“The body is a unit, though it is made up of many parts; though all its parts are many, they form one body.  So it is with Christ.  For we were all baptized by one Spirit into one body- whether Jews or Greeks, slave or free- and we were all given the one Spirit to drink.”  1 Corinthians 12:12,13

“Body dysmorphic disorder.”  Have you heard of it?
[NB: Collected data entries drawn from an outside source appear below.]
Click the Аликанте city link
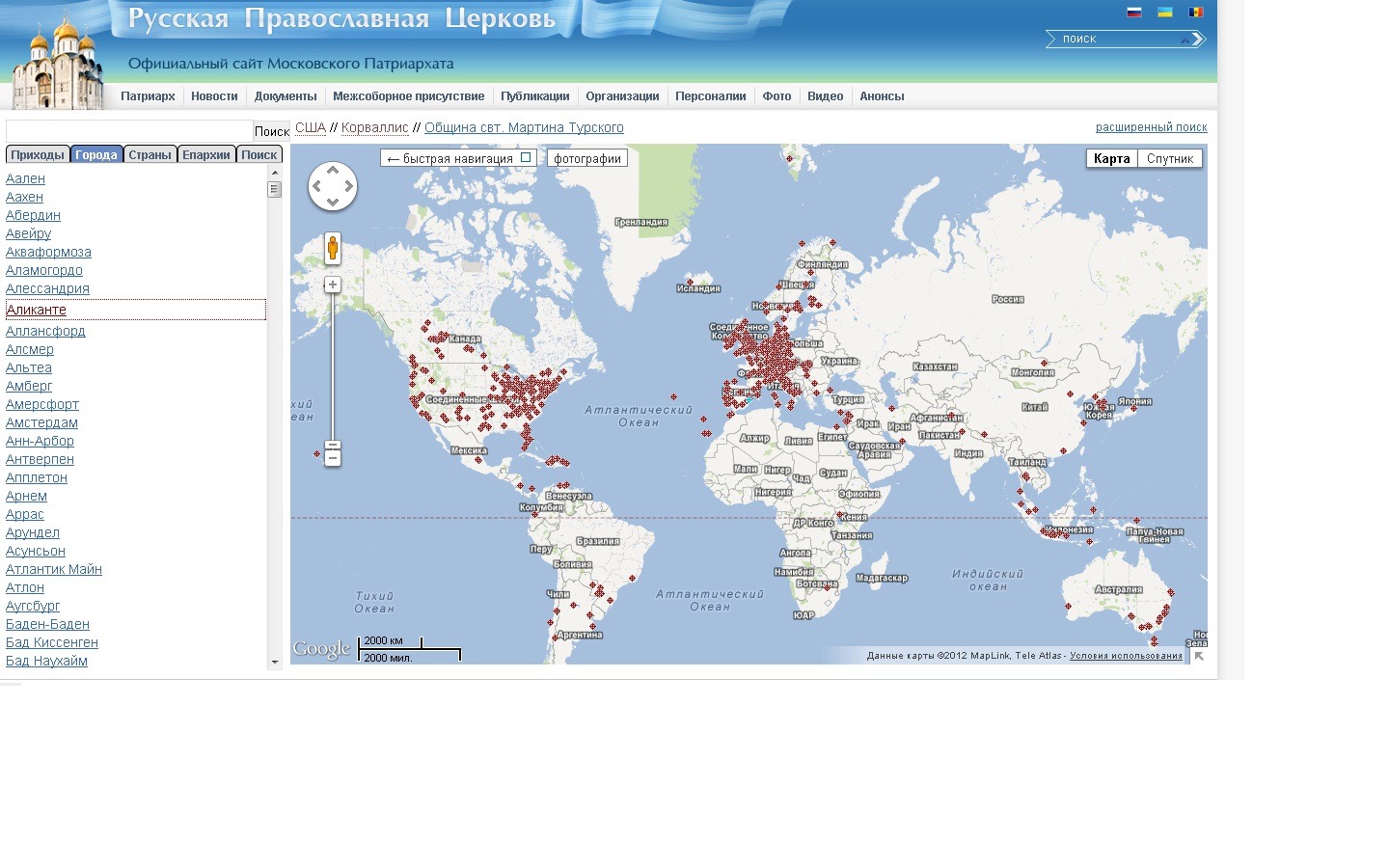Screen dimensions: 1389x868 click(37, 310)
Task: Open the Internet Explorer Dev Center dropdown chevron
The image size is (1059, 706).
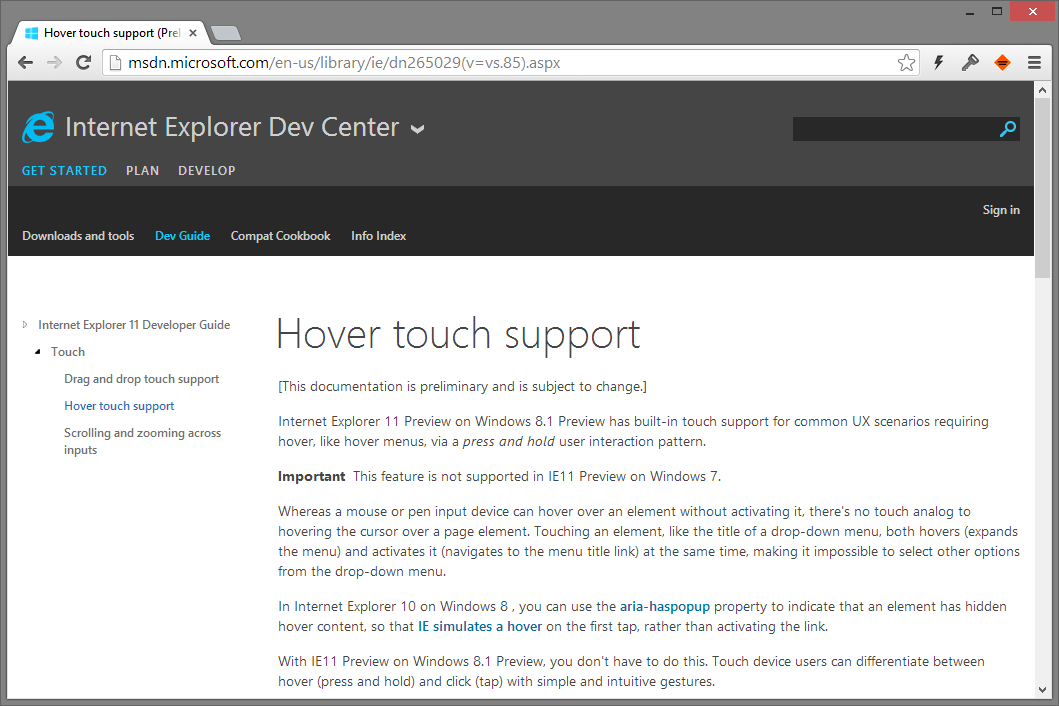Action: [x=418, y=129]
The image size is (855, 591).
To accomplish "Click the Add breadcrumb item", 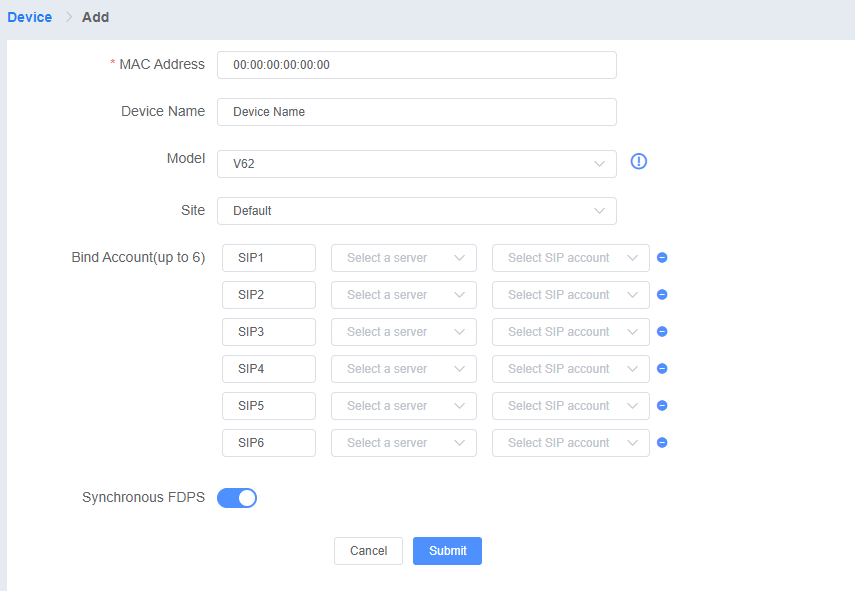I will [95, 17].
Apparently it’s when a person becomes so concerned about his or her body image and convinced that he or she has a defect of some sort that they spend crazy amounts of time in the mirror and find it hard to function.  So, for example- and we women are probably more susceptible to this, thanks to the messages the media sends us, but men are not immune either- an average-sized woman with an average-sized waist will look in the mirror and think she’s huge.  That is body dysmorphia.  It’s a bit like looking in a funny mirror and thinking what you see is reality.

Sometimes I wonder if the church has body dysmorphia, too.  Sure, we at least pay lip service to the notion that we, the church, are “the body of Christ”- “one body” with “many parts” as the apostle Paul describes (1 Corinthians 12:12)- but then we spend far too much time looking in the mirror complaining about our nose.  Or our breasts.  Or our love handles.

We spend far too much time looking in the mirror when we could be looking at Him who is “the Head,” as Paul describes.  We could be looking at Jesus.  Instead, these so-called “blemishes” become easy excuses for not staying focused on Jesus and what Jesus wants for us.  They become the obstacles we put up to Jesus’ invitation to join Him in the real world where the real action is.

If you’ve ever been around Christians who stare at their navels rather than gaze at the world around them, then you know what I’m talking about.  If you’ve ever sat in a group of other “body parts” and found that the conversation revolves around the problems with just one body part and how things would all be different in the church if that body part were not there or underwent major plastic surgery, then you know what I mean.  If you’ve ever been the body part that all the rest of us would like to cover up as “private” when it’s as obvious as a birthmark on the forehead, then you have an appreciation for what I’m trying to say.

Because wherever there is a church, there is a body and a “mirror” of sorts.  The stories we tell ourselves about who we are.  The people in our congregation we look to to define us and those we would prefer not to.  The ways we see ourselves that clarify who we are and how we live.

But what if, instead of obsessing about ourselves in the mirror, and doing all we could to change certain body parts because they’re annoying or ugly or embarassing, what if we looked in the mirror and saw the face and head of Jesus?  How would things change?  Would we still be inclined to complain and belly ache about our church and its defects?  Or, would we start to talk differently about all of the unique characteristics that make us who we are?  The scar on our knee from a childhood bike-riding accident.  Or, the way our shoulder clicks every so often when we move it.  Or, the lazy eye that shows up sometimes in pictures.  And what if we learned to claim these things as good and lovely because they belong to a body with Jesus at the head?  What if we chose to do this, even if it felt uncomfortable or against our nature?  What if we prayed to be able to do this?  What would change?  How would our life together look?

When I was a kid I had to wear braces because I had a crooked smile.  My mother took me to an orthodontist for an evaluation: after asking me several times to bite down, smile and say “ah,” all the while quizzically looking at my jaw in relation to my face, he turned to my mother and explained that while, at the whopping cost of $5,000 they could fix my crooked teeth, they would not be able to fix the assymetry of my face.  At that, my mother, who is one of the most soft-spoken, patient and slow-to-anger people I know, exclaimed that my face was “just right,” that there was nothing wrong with it, and that we would not be needing their services.

When Jesus is “the Head,” there is a sense in which we don’t need to worry too much about whether we’re “just right” or not.  We can rest in the assurance that we are.  That because Jesus loves us and has called us to Himself, and has gathered all of our broken parts together to be in Him, we are okay.  We are accepted.  In fact, we are more than okay and accepted.  We are lovely and loveable.  In the same way that a mother can exclaim at the perfection of her child.  And this assurance in itself should be enough to help us start acting more like we really are- not what we think we are- in the world around us.  More beautiful.  More loving.  With parts that, with all their eccentricities, come together to make up Jesus and function like it, too.